The readers are not required to have an extensive knowledge of programming. The model and the workflow are presented by the Unified Modelling Language (UML). As the prerequisites for the readers, the basic understanding of railway planning and operations is, however, necessary. To maintain a unified notation and terminology, the books follows the convention and terms used in (Hansen, Pachl 2014).

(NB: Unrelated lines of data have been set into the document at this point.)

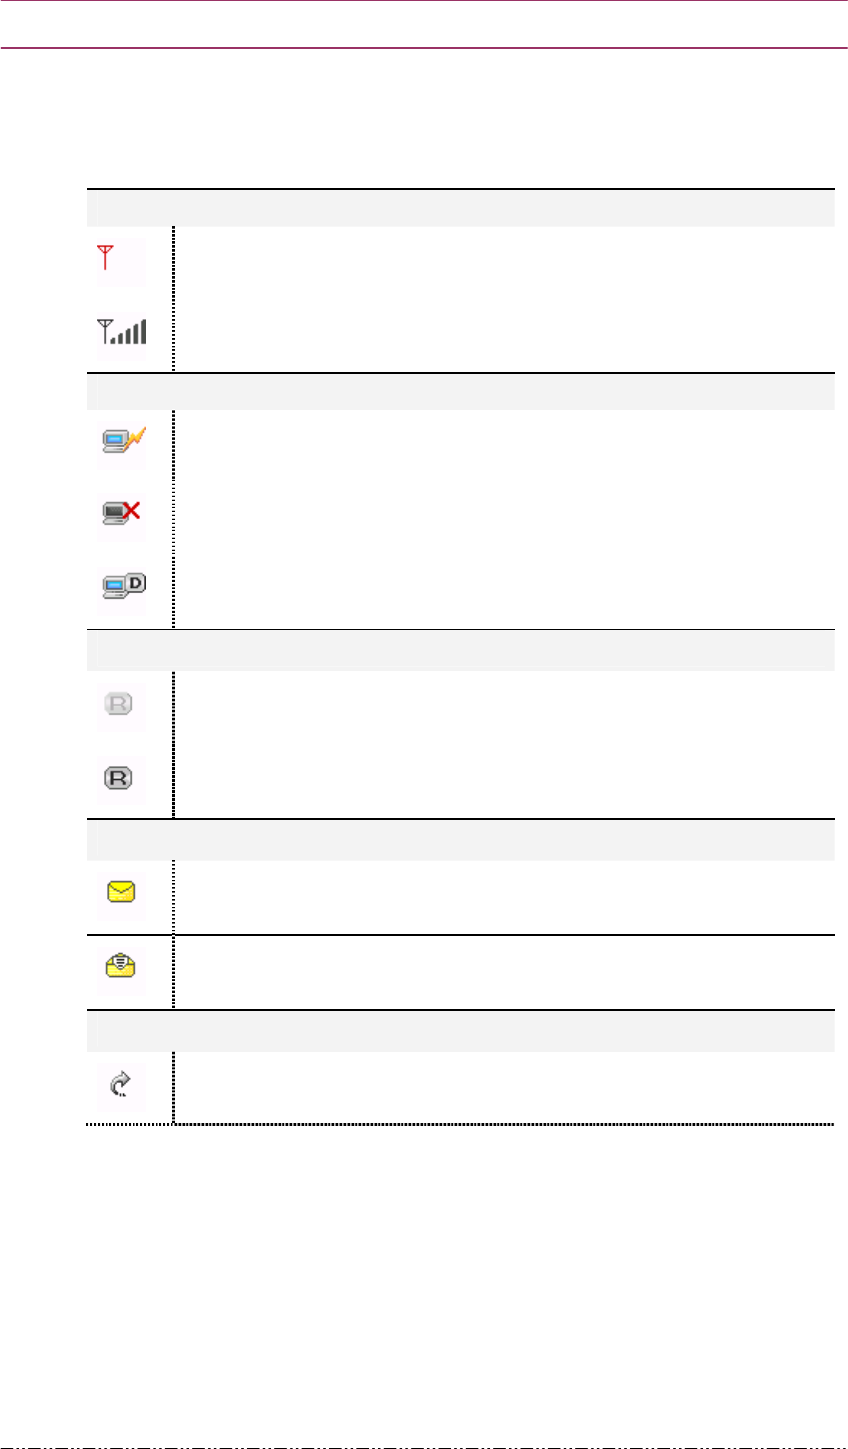Click the gray header bar above antenna icons
848x1449 pixels.
(x=460, y=208)

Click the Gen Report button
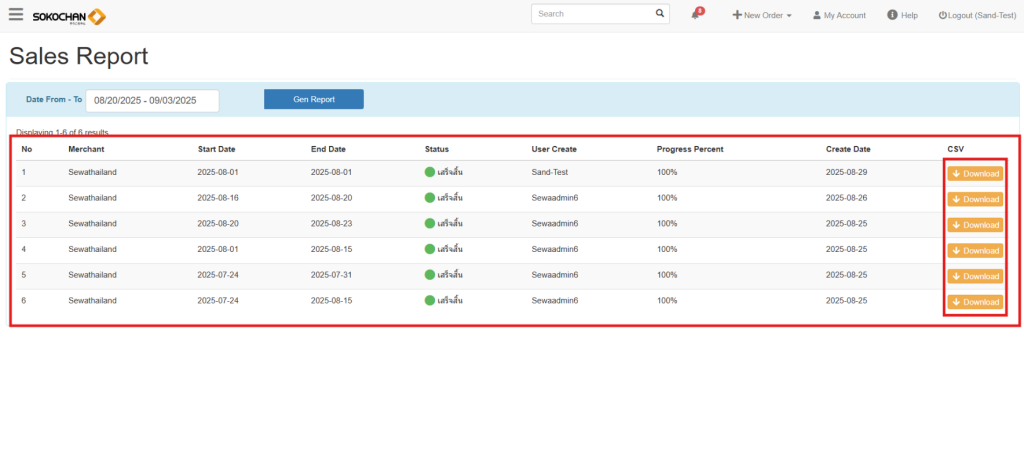pos(314,99)
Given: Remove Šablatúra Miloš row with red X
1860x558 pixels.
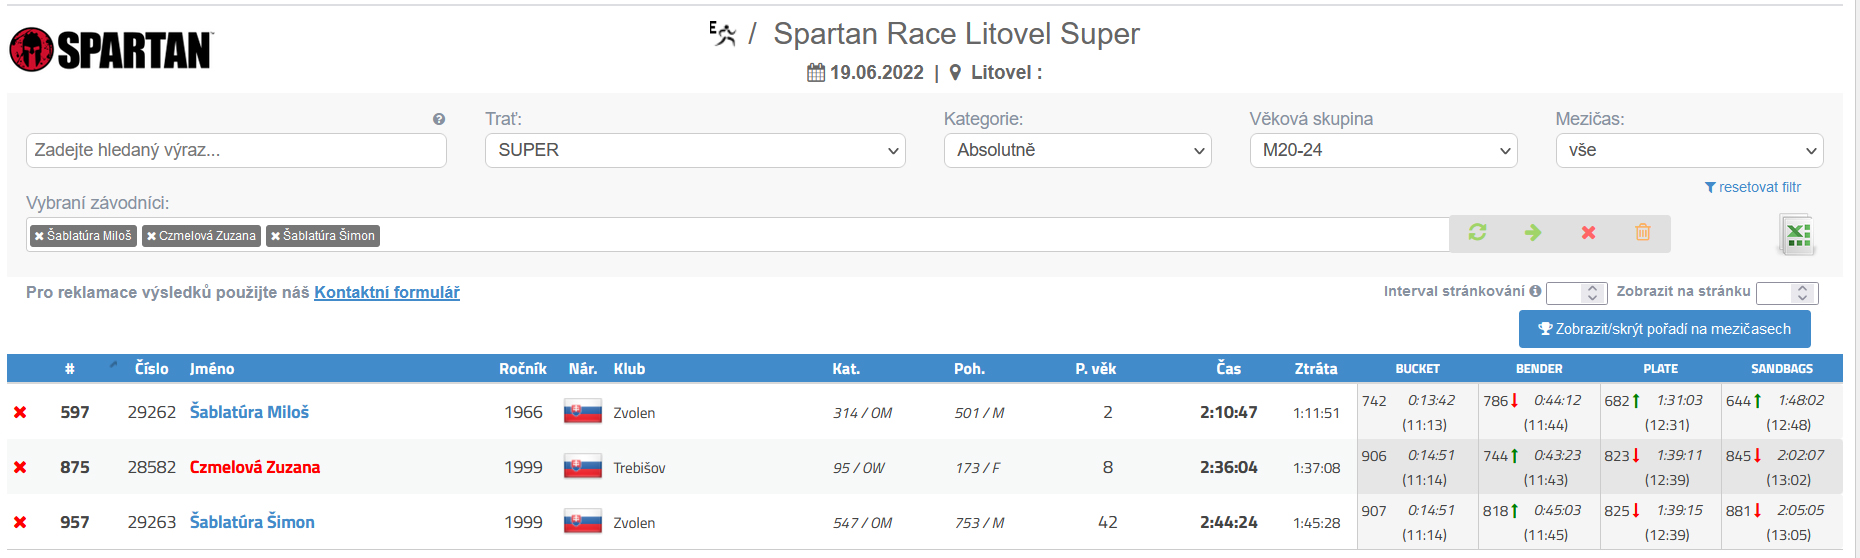Looking at the screenshot, I should click(20, 412).
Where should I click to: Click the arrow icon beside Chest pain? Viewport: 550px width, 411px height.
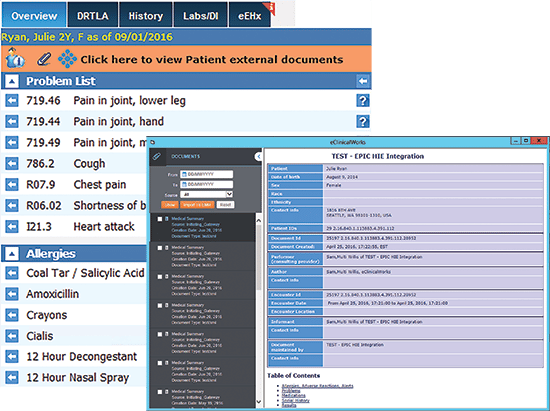(x=12, y=184)
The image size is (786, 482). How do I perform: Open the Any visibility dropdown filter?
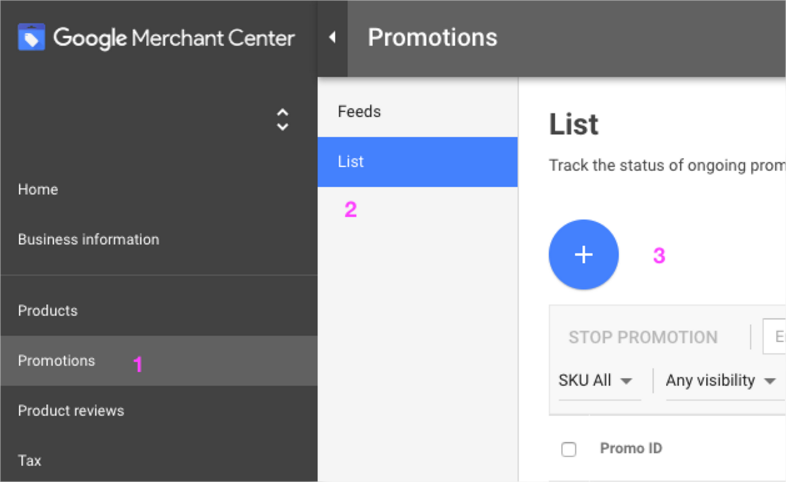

In this book, the two design aspects of the simulation approach: modelling the components of railway system and building the workflow of railway simulation, are presented in Chapters 2 and 3. The algorithm for simulating an individual train run with consideration of train running dynamics and signalling systems is explained in Chapter 4. If all train runs are simulated simultaneously, conflicts may take place, and therefore the mechanism to resolve conflicts and to avoid deadlocks for multiple train runs is discussed in Chapter 5. In order to improve the plausibility and credibility of a simulation tool, in Chapter 6 the calibration methods and the practical applications are introduced. The basis for evaluation of simulation results is explained in Chapter 7. In this chapter, the open interface for simulation tools and the implemented solution in PULSim are presented as well. The design aspects in this book are based upon the recent research and development of the author and the core model used in the IEV. Besides this, certain common aspects (e.g. infrastructure modelling at a macroscopic level) that are applied also for other simulation tools are introduced into PULSim as a basis. In Table 1-1, an overview of the own design aspects, which have been implemented in the current version of PULSim, are listed and specified with the corresponding section number in this book.